Une voix s’éleva et brisa ce silence qui propageait le malaise parmi les natifs ; l’homme à la chevelure corbeau adressa un visage inexpressif dans sa direction pour l’écouter. C’est ce qu’il fit sans se mouvoir d’un iota, dorénavant face à l’homme sur sa monture, comme si le cercle de chair et de fer ne provoquait aucune autre réaction que l’ignorance pure et simple.

De là il ne fallut pas l’entrée en matière de son intelligence Nara pour comprendre de quoi il retournait. On l’exhortait à déposer les armes et à suivre l’inconnu sans autre forme de procès ; sa mission étant restée secrète et vu la situation de l’ancien protectorat et son ancien rôle de Kumojin…
Mais il avait face à lui un homme de son grade ; la logique lui permettait donc de résister pacifiquement s’il le désirait. Pourquoi aurait-il dû plier devant son égal ?

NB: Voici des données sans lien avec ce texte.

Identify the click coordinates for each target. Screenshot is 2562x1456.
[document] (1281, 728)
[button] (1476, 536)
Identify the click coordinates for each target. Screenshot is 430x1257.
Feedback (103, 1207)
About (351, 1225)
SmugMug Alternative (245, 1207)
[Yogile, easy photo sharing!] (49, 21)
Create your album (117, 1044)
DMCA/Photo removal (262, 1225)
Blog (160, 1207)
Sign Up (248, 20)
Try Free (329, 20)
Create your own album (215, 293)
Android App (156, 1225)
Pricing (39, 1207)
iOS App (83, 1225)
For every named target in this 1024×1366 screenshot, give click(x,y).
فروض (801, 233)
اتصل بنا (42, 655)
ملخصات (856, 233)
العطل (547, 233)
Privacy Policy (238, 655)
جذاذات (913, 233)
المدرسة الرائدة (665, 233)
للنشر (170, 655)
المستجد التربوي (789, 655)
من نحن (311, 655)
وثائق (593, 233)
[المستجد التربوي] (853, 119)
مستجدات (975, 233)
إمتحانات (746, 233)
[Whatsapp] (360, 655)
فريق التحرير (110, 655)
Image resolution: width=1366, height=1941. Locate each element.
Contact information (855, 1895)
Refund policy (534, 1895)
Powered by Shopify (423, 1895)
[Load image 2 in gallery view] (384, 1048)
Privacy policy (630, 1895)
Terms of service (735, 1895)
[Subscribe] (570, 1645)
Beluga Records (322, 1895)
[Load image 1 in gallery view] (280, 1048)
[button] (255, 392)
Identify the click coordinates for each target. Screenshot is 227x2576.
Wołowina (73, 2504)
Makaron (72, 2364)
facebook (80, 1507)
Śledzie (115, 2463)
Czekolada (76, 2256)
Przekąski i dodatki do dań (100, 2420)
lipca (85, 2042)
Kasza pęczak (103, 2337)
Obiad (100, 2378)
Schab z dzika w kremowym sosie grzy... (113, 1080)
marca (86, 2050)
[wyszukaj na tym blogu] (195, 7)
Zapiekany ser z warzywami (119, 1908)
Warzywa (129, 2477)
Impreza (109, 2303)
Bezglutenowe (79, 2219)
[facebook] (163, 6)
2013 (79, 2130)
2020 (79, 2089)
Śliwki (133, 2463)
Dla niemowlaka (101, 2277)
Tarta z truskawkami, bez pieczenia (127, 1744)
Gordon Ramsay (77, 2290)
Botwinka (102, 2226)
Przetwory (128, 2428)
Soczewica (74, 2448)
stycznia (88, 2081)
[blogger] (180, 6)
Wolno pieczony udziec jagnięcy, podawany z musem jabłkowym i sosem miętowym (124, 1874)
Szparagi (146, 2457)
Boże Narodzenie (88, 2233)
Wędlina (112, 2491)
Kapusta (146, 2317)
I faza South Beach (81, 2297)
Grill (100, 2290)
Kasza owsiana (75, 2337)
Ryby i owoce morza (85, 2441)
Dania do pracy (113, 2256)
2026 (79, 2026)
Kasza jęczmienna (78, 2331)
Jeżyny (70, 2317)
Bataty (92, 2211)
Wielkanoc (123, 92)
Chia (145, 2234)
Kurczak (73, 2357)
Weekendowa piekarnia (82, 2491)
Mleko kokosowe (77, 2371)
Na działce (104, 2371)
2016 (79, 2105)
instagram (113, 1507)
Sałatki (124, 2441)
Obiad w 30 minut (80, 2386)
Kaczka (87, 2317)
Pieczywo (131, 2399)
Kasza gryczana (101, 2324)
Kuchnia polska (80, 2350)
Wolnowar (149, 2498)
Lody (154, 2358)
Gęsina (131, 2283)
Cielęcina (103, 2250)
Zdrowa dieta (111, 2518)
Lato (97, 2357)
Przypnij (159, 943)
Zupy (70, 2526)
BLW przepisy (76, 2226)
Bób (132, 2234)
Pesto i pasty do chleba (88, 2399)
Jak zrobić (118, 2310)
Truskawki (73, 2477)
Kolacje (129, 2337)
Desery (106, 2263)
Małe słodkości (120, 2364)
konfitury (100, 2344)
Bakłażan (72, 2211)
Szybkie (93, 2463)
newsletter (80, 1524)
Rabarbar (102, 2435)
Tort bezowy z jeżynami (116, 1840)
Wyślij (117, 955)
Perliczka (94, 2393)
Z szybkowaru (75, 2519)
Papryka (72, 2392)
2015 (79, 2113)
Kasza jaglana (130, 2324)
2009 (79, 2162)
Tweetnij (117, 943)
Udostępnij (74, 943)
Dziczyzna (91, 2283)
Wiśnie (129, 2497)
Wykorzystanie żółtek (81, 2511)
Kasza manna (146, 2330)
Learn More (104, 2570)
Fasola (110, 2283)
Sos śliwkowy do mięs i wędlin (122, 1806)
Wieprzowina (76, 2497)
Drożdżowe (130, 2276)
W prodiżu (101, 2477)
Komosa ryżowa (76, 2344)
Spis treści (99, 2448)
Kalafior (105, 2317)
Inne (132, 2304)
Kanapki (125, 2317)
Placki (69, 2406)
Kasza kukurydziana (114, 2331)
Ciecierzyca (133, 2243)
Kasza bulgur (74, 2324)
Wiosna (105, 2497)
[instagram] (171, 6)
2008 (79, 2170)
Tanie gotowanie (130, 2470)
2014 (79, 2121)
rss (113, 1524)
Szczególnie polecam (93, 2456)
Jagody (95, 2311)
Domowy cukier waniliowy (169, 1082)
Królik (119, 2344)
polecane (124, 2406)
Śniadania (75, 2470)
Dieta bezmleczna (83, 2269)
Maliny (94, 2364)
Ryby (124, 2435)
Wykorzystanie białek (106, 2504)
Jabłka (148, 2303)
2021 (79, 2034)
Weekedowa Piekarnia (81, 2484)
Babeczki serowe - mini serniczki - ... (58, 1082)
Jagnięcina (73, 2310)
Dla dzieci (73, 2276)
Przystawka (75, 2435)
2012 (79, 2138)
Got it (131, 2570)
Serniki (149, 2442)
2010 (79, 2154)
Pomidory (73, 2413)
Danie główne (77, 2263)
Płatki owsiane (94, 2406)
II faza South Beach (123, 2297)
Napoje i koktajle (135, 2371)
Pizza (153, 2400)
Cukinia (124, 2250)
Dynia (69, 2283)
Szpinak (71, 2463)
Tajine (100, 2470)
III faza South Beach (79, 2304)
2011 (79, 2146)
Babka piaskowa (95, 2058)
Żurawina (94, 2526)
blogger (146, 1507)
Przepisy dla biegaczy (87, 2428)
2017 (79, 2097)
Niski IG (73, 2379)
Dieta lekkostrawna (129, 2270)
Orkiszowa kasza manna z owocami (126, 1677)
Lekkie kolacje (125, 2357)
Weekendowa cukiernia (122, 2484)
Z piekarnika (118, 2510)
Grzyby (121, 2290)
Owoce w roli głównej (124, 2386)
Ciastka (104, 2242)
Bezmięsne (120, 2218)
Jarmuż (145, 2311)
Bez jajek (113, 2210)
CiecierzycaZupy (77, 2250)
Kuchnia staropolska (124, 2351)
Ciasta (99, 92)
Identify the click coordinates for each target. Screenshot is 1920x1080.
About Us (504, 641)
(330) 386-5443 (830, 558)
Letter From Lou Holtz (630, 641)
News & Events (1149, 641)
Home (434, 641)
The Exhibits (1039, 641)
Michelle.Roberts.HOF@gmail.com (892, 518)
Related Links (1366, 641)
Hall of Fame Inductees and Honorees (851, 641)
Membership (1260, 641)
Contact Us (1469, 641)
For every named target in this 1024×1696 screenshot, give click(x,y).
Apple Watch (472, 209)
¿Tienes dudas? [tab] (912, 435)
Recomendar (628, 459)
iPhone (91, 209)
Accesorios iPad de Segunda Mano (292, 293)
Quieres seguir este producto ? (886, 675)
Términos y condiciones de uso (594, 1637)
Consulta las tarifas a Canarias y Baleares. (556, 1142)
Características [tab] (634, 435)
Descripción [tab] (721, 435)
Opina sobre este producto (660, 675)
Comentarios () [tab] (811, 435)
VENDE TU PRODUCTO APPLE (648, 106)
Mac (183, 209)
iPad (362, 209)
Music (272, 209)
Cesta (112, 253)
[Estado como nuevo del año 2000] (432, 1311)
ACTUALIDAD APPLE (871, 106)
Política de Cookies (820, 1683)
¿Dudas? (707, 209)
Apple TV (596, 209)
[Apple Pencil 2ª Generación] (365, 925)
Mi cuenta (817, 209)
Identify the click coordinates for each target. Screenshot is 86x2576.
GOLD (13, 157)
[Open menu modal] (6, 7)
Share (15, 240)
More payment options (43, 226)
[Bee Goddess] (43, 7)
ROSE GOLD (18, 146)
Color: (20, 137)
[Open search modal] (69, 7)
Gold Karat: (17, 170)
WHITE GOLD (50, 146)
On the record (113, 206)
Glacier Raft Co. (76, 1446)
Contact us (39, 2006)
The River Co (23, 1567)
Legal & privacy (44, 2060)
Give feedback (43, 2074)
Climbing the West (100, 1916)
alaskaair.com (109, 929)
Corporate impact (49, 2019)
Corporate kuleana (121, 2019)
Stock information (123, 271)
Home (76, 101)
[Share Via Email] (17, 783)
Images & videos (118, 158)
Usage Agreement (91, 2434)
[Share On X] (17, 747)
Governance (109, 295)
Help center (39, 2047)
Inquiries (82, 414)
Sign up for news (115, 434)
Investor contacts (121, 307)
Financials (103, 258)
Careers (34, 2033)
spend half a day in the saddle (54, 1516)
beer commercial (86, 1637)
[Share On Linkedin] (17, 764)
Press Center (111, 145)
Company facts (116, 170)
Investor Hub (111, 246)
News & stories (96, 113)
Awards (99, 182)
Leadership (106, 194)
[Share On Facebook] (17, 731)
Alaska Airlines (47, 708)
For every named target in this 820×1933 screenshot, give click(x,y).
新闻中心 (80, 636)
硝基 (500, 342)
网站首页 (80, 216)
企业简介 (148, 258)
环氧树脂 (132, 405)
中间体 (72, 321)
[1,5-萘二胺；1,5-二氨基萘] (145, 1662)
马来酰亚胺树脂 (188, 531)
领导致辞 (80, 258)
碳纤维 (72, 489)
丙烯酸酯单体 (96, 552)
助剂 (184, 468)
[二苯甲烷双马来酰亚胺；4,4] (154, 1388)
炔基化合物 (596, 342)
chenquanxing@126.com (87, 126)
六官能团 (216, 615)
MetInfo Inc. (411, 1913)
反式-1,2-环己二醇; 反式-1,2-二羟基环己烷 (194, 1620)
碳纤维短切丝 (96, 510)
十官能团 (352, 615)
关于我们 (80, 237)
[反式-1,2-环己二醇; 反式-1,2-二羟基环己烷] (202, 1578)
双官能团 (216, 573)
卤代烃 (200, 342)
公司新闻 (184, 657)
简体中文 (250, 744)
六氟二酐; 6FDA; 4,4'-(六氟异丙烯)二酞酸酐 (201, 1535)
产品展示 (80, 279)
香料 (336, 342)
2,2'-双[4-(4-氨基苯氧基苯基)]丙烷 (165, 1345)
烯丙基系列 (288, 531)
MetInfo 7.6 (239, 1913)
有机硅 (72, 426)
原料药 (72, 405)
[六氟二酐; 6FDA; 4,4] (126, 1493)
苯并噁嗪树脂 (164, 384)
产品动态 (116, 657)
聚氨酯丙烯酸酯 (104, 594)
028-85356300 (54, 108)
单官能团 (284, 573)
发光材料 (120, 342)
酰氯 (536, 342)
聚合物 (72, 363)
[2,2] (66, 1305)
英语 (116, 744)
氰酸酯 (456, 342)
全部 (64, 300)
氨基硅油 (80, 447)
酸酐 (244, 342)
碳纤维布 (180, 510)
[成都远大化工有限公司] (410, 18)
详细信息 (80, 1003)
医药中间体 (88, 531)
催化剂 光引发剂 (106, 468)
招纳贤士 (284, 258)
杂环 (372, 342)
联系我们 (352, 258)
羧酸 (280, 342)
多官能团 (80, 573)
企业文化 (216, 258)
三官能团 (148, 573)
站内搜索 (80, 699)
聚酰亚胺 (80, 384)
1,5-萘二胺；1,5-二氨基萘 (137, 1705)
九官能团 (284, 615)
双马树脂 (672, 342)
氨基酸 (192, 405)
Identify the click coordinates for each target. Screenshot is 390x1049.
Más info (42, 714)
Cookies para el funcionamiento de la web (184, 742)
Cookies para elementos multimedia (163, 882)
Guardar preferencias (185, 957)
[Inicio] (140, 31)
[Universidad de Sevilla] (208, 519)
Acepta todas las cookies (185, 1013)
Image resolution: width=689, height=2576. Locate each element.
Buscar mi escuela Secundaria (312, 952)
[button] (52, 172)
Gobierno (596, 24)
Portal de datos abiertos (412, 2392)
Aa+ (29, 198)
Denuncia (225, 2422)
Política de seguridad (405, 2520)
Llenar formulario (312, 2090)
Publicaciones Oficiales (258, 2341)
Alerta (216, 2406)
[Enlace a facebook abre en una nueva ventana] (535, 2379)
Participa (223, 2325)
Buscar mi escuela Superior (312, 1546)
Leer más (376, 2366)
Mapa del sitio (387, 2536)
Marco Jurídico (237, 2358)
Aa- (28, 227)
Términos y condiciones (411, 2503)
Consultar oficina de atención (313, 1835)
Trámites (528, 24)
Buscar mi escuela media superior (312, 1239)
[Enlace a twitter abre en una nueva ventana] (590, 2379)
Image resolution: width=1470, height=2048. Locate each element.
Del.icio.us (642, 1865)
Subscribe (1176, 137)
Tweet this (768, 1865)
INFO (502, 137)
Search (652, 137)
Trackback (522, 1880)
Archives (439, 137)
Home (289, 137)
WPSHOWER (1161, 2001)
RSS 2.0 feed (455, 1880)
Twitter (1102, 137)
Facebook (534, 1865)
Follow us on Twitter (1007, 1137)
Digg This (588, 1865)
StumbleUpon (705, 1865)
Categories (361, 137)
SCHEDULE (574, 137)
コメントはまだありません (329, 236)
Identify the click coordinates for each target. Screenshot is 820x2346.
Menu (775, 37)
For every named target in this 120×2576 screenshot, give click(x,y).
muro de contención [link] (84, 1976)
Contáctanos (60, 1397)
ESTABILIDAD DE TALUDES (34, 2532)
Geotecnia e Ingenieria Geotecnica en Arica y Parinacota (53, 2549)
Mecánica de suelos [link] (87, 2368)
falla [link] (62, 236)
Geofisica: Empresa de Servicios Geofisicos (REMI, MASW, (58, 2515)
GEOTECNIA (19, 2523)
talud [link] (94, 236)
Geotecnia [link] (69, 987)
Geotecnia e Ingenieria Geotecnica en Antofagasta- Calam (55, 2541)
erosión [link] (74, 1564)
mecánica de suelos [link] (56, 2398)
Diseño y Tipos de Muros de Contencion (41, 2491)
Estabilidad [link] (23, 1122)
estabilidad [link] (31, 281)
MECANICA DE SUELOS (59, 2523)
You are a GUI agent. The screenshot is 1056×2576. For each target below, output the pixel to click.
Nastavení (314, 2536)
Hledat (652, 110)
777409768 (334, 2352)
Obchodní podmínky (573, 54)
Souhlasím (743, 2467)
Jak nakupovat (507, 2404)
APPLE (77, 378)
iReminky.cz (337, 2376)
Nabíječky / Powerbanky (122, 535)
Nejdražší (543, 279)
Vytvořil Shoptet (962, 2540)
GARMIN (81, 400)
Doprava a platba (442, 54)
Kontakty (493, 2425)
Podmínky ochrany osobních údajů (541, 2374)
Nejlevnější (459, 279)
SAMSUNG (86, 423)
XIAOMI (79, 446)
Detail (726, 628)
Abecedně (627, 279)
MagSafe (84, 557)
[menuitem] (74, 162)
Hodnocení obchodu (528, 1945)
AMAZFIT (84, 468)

« Ohayô. Il n’y a d’offensant que le fait de vouloir démunir un homme de son bien mais si vous en prenez soin alors je ne vois pas bien pourquoi je m’en offusquerais. » Il détacha la garde délicatement de sa ceinture et tendit à l’homme face à lui son arme en plongeant son regard charbon dans le sien. Il put y lire ô combien il risquait gros en abimant ne serait-ce que le fourreau du prolongement de son bras.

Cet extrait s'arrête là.